I TEMI: LA POESIA COME RACCONTO DI SÉ

In Lavorare stanca (1936) Pavese compone un ritratto di sé e delinea temi e figure che poi svilupperà nella produzione narrativa: il personaggio del reduce dall’America, l’infanzia come stagione della solitudine, la campagna e la collina. Il ritorno dell’espatriato è la condizione biografica di Pavese stesso, sradicato dalle Langhe e incapace di integrarsi sul piano privato nella dimensione della città. Recuperare il passato, l’infanzia, la propria terra può per Pavese mitigare il senso di solitudine e di estraneità percepito nella vita cittadina. Ma il tentativo di tornare ai luoghi mitici della propria infanzia si rivela fallimentare; e quando crolla anche l’ultima illusione, quella sentimentale, resta solo la disperazione, come accade in molte liriche delle ultime raccolte poetiche.

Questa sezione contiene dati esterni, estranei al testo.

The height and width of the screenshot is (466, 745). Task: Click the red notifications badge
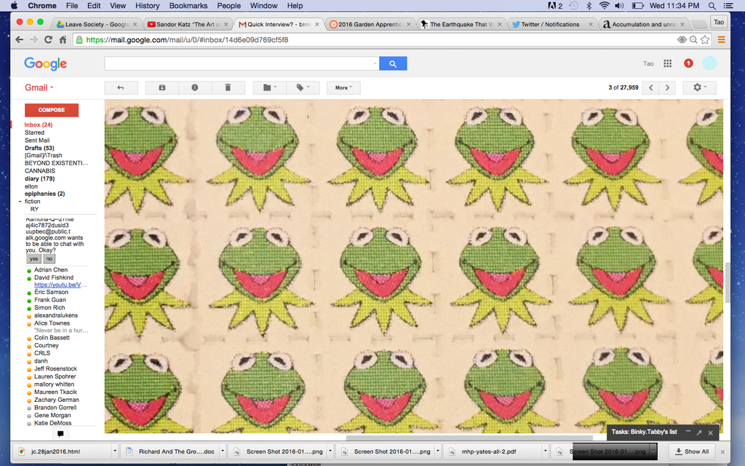(688, 64)
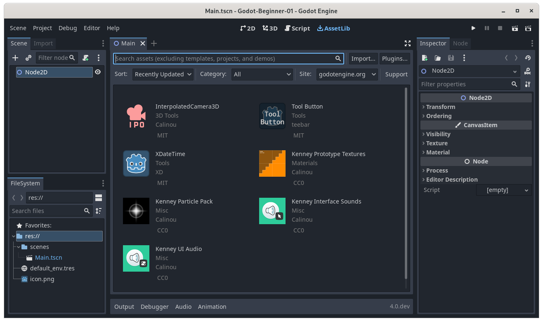This screenshot has width=543, height=322.
Task: Switch to 3D view with the 3D link
Action: (270, 28)
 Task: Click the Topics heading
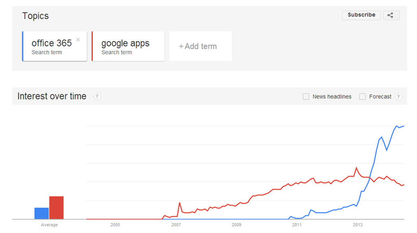(x=35, y=16)
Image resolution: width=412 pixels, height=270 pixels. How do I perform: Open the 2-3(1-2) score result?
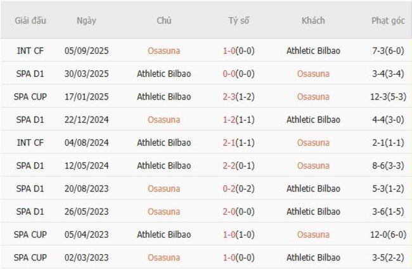239,97
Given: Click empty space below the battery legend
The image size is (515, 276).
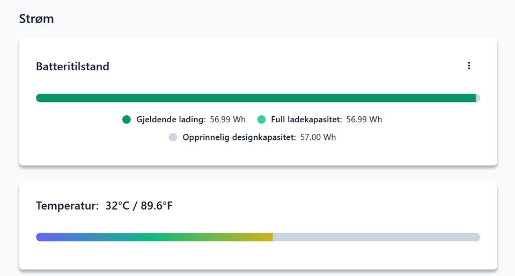Looking at the screenshot, I should click(x=258, y=154).
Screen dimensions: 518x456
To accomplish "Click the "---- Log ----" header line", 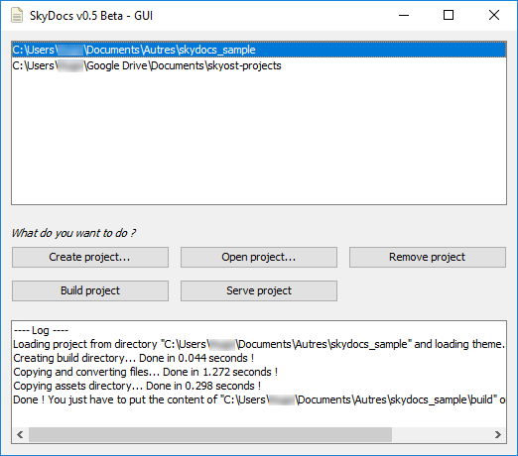I will click(x=41, y=330).
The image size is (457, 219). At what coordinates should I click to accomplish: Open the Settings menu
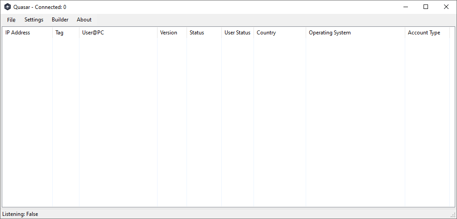[34, 20]
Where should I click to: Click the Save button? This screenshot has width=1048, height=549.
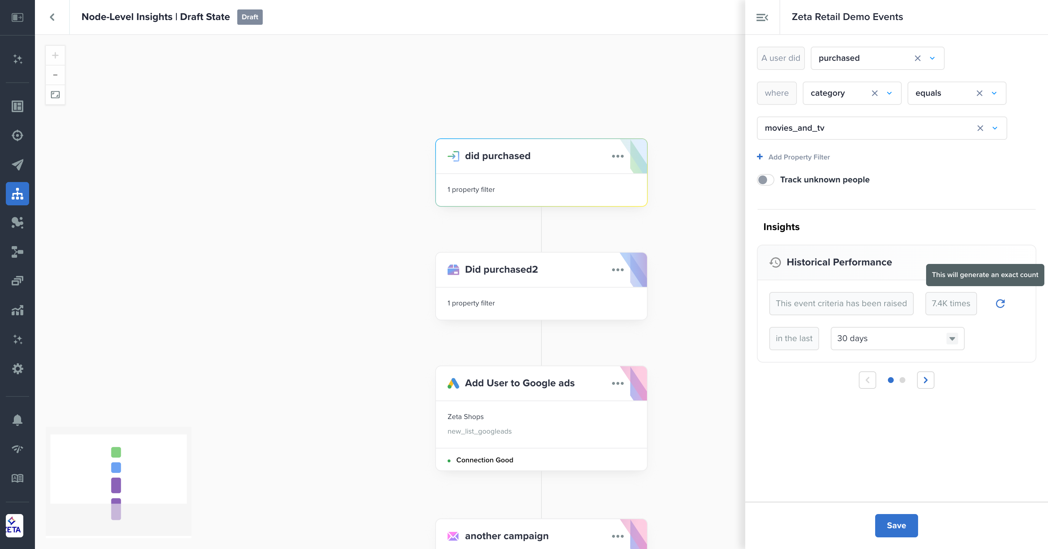point(896,525)
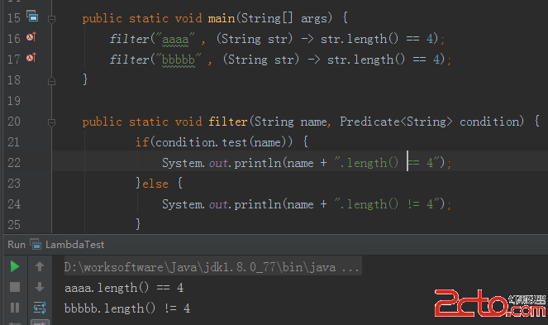Viewport: 548px width, 325px height.
Task: Collapse the filter method fold at line 20
Action: (x=51, y=122)

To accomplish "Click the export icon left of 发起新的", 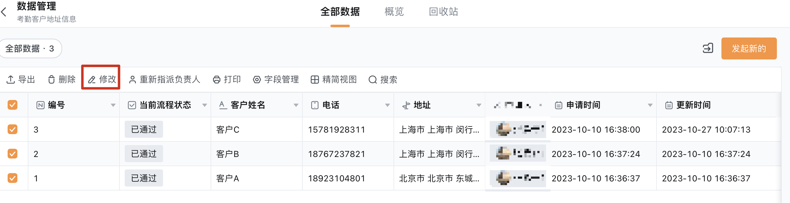I will pyautogui.click(x=708, y=48).
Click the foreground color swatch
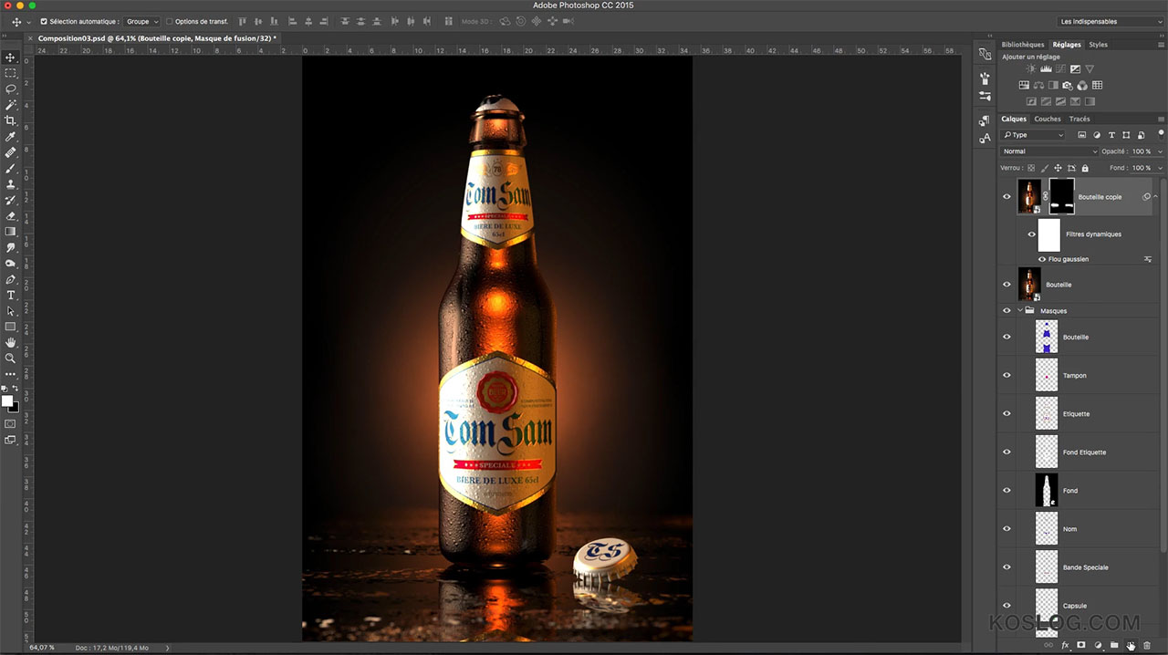Screen dimensions: 1168x655 pos(9,400)
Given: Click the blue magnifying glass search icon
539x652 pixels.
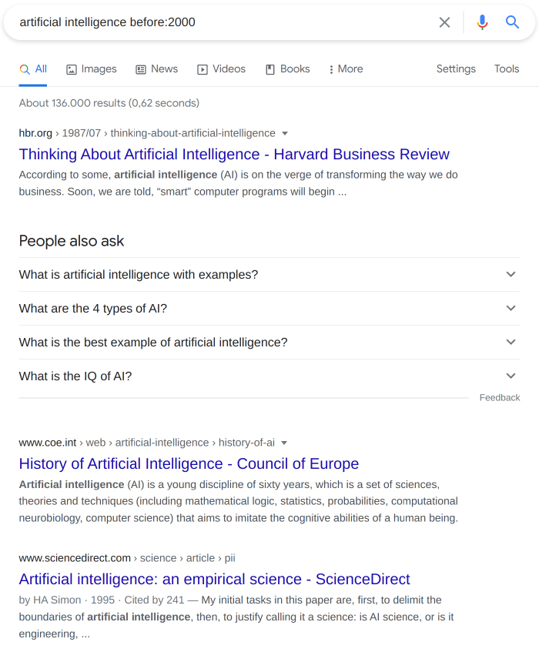Looking at the screenshot, I should click(x=512, y=22).
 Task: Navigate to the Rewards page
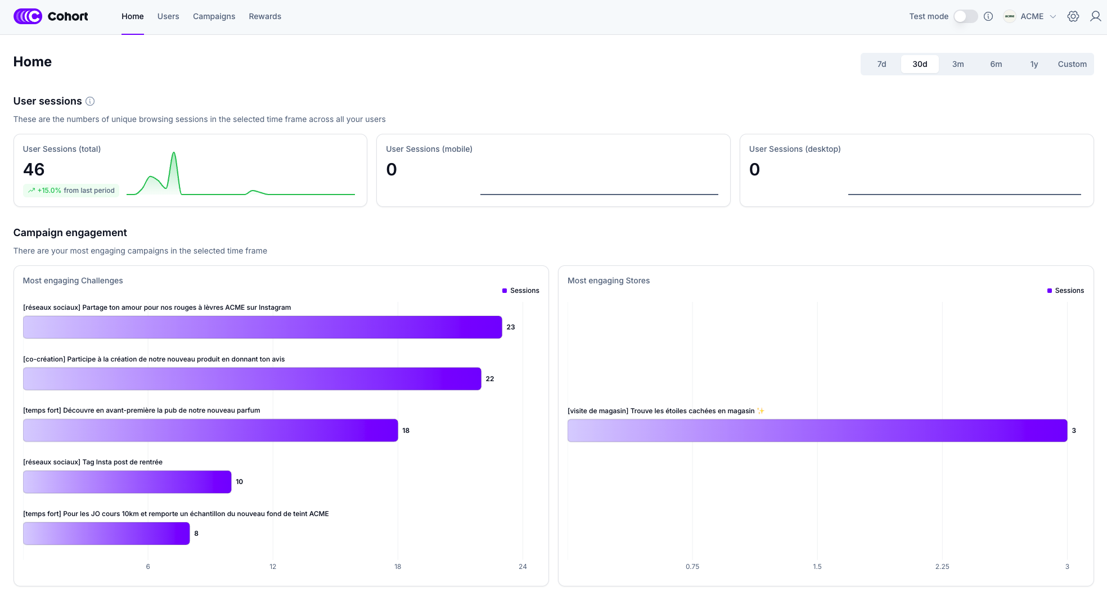(x=265, y=16)
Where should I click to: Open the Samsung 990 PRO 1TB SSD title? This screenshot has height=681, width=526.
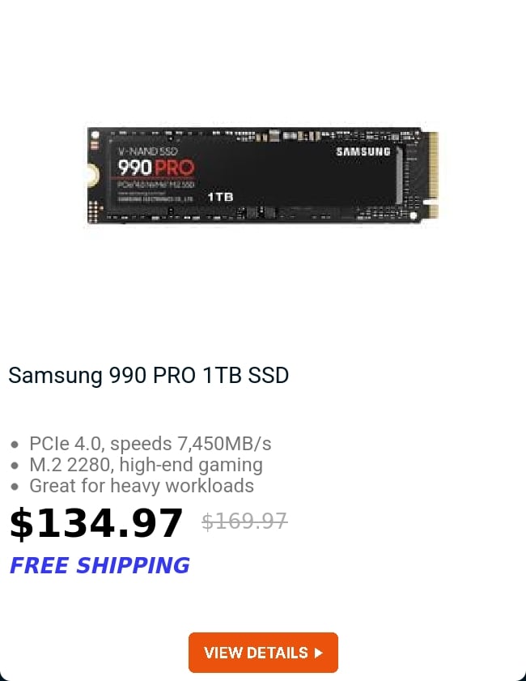click(148, 375)
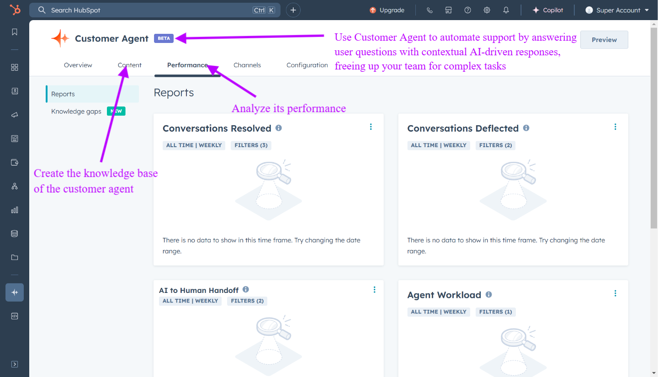Click inside the Search HubSpot field
The width and height of the screenshot is (658, 377).
[x=137, y=10]
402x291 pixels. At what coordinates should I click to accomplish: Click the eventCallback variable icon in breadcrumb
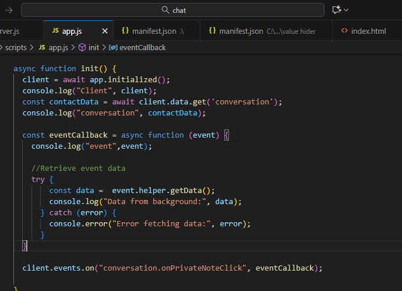[x=113, y=47]
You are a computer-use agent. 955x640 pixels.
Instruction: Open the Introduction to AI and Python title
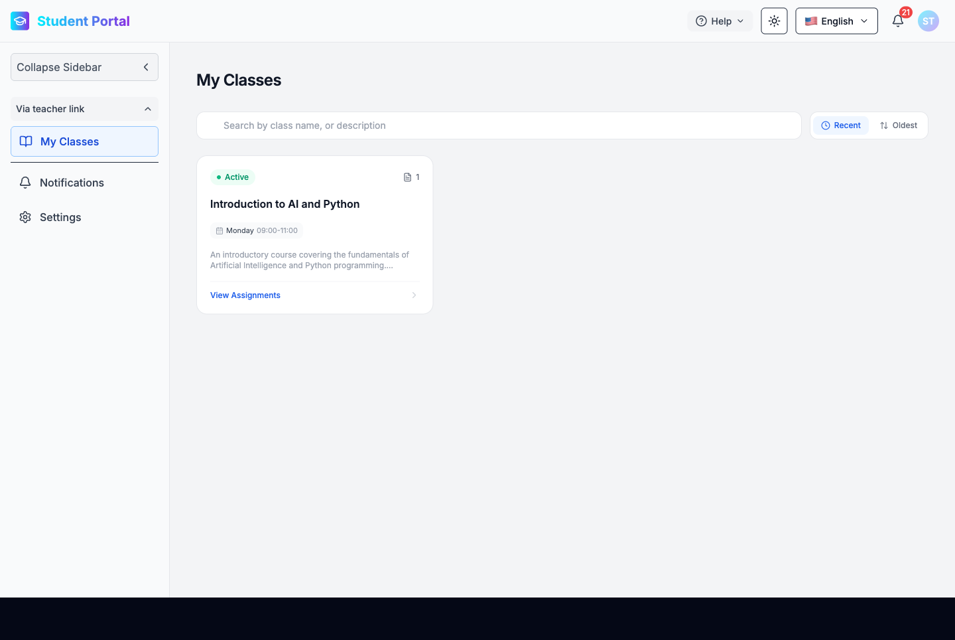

I TEMI: LA RESISTENZA IMPOSSIBILE

Nel 1947 Pavese pubblica Il compagno, romanzo incentrato su un eroe positivo che acquisisce una precisa coscienza di classe; il tema dell’impegno politico suona però programmatico, quasi l’autore sentisse il bisogno di giustificare le proprie scelte ideologiche. L’impegno politico diretto è in realtà intimamente estraneo a Pavese. La casa in collina narra la storia di un intellettuale incapace di partecipare agli eventi della guerra e della Resistenza: il protagonista (alter ego dell’autore) non è in grado di aderire alle motivazioni che spingono gli altri alla lotta, perché nessuna ideologia può giustificare la violenza sull’uomo.

I TEMI: LA TERRA, IL MITO, IL SIMBOLO

Già nelle poesie di Lavorare stanca è presente il contrasto tra città e campagna: la prima è il luogo della maturità, della razionalità, della modernità; la seconda è il luogo dell’infanzia, dell’irrazionalità, delle pulsioni inconsce, di una natura non arginata dalla civiltà. Intorno al 1942 Pavese attua la svolta decisiva verso il mito della terra: la campagna diviene il simbolo della vita in sé, di un’esistenza originaria e primordiale, della spontaneità e dell’autenticità. A tale mitologia privata del ricordo Pavese affianca l’interesse per i miti collettivi dei vari popoli e delle diverse epoche storiche. In La luna e i falò, sintesi dell’intera vicenda umana e letteraria dell’autore, il rientro del protagonista al paese si configura come un tentativo di ritrovare le proprie radici; ma il ritorno al passato è impossibile, perché la realtà non corrisponde all’immagine che il personaggio si è portato per tanti anni nella memoria.